WHAT THIS TASK INVOLVES —
Revise the Certificate Manager overview below, starting at "By default, a" and ending at "manages for you.", and write that span again with "domain wildcards" replaced by "wildcard domains".

TEXT PASSAGE —
--- BEGIN ---

How Certificate Manager works

Certificate Manager uses a flexible mapping mechanism that provides you with granular control over which certificates you can assign and how to serve them for each domain name in your environment. The mechanism includes the following entities:

  • Certificates
  • Certificate maps
  • Certificate map entries
  • Domain authorizations

The following diagram illustrates the relationships between these entities for a typical target proxy specified in a load balancer forwarding rule:

Certificate Manager entities.
Certificate Manager entities (click to enlarge).

Certificate Manager supports target HTTPS proxies and target SSL proxies. For more information about the differences between these proxy types, see Using target proxies.

By using Certificate Manager, you can attach your certificates in the following ways:

  • If you're deploying certificates to global external Application Load Balancers, use certificate maps attached to target proxies and certificate map entries. For more information, see Deploy a global self-managed certificate.
  • If you're deploying certificates to regional external Application Load Balancers, regional internal Application Load Balancers, or Secure Web Proxy gateways, attach certificates directly to target proxies or Secure Web Proxy gateways. For more information, see Deploy a regional self-managed certificate.
  • If you're deploying certificates to cross-region internal Application Load Balancers, attach certificates with the ALL_REGIONS scope directly to target proxies. Cross-region internal Application Load Balancers don't support Google-managed certificates with load balancer authorization. However, they do support DNS authorization and Certificate Authority Service authorization.

Certificates

By default, a certificate represents a single X.509 Transport Layer Security (TLS) (SSL) certificate that is issued for specific domain names or domain wildcards.

Certificate Manager supports the following types of certificates:

  • Google-managed certificates are certificates that Google Cloud obtains and manages for you.
  • Self-managed certificates are certificates that you obtain, provision, and renew yourself.

When you issue a certificate by using a publicly trusted CA, the CA publishes information about the associated domain to Certificate Transparency logs, which are publicly accessible. This is part of the standard certificate issuance process adopted by all publicly trusted CAs, and it applies to both Google-managed certificates and self-managed certificates. However, if you use the Certificate Authority Service to issue your Google-managed certificate, Certificate Manager does not publish any information to Certificate Transparency logs.

For more information, see Certificate Transparency.

To learn how to deploy a certificate with Certificate Manager, see Deployment overview.

Google-managed certificates

Managing Google-managed TLS (SSL) certificates for your websites and applications can be a complex and time-consuming task that often involves manual configuration and regular maintenance. Certificate Manager is a service designed to help you streamline this process by providing a centralized platform. You can delegate the responsibility of issuing and renewing certificates to Certificate Manager, freeing up your time to focus on other critical tasks.

You can verify relevant domain ownership by using either load balancer-based or DNS-based authorization. Certificate Manager supports RSA Google-managed certificates.

--- END ---

INFORMATION SUPPLIED —
--- BEGIN ---

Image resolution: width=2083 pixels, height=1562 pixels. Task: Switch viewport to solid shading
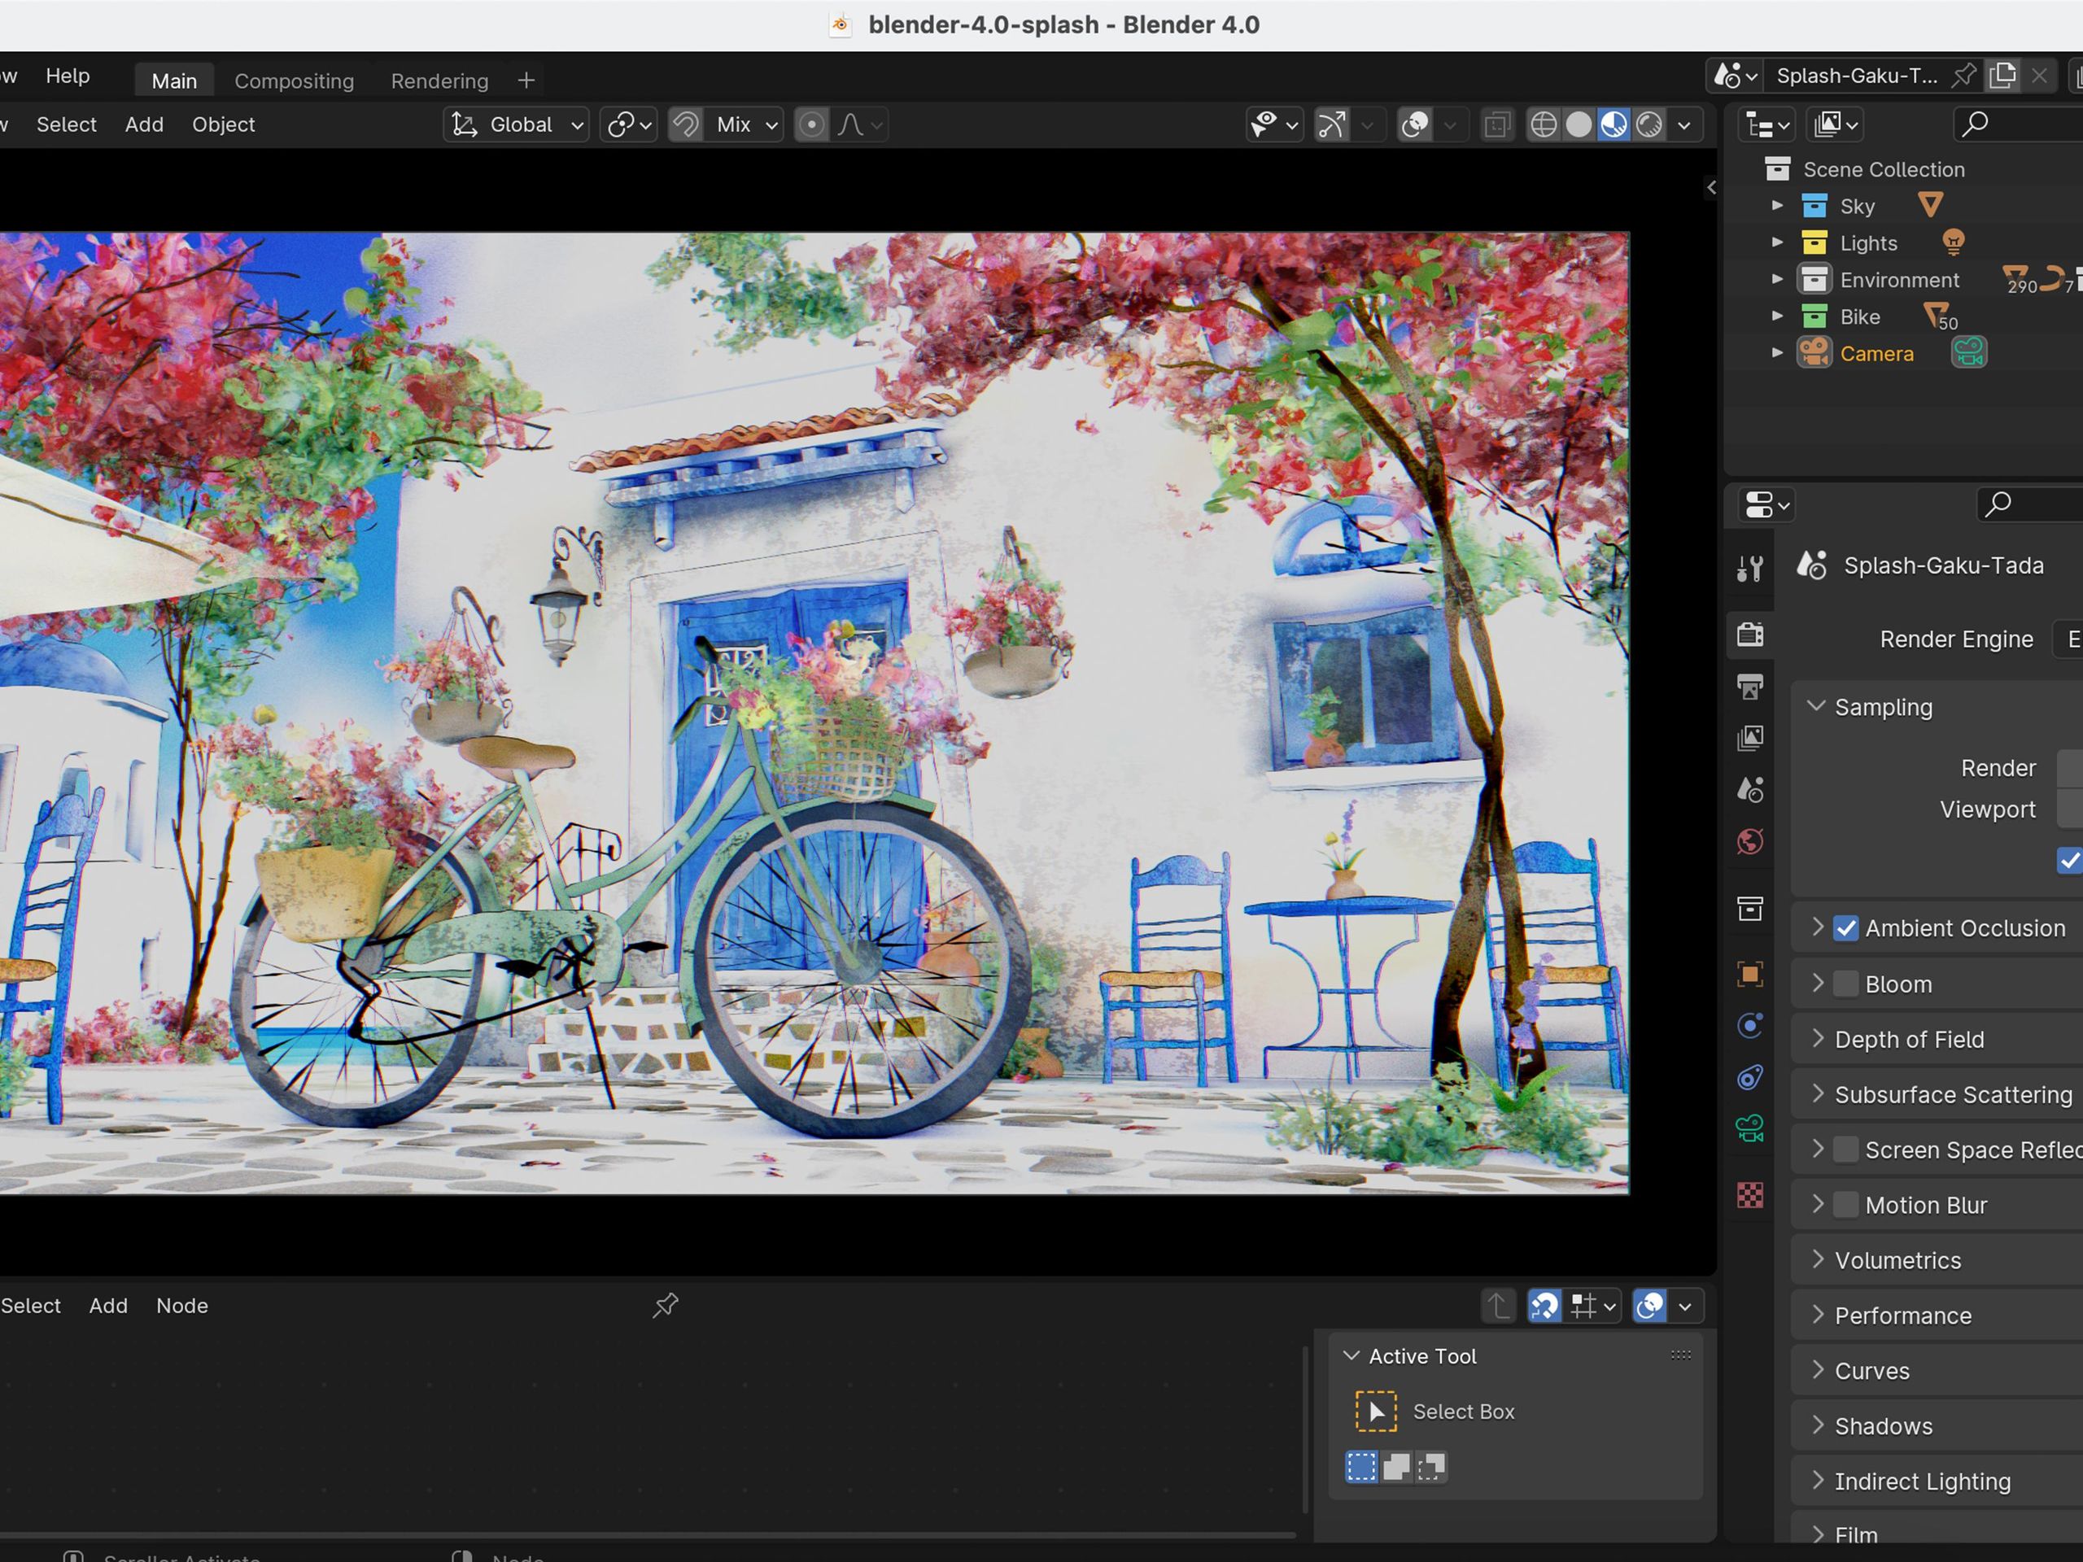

--- END ---

SOLUTION FOR THIS TASK —
By default, a certificate represents a single X.509 Transport Layer Security (TLS) (SSL) certificate that is issued for specific domain names or wildcard domains.

Certificate Manager supports the following types of certificates:

  • Google-managed certificates are certificates that Google Cloud obtains and manages for you.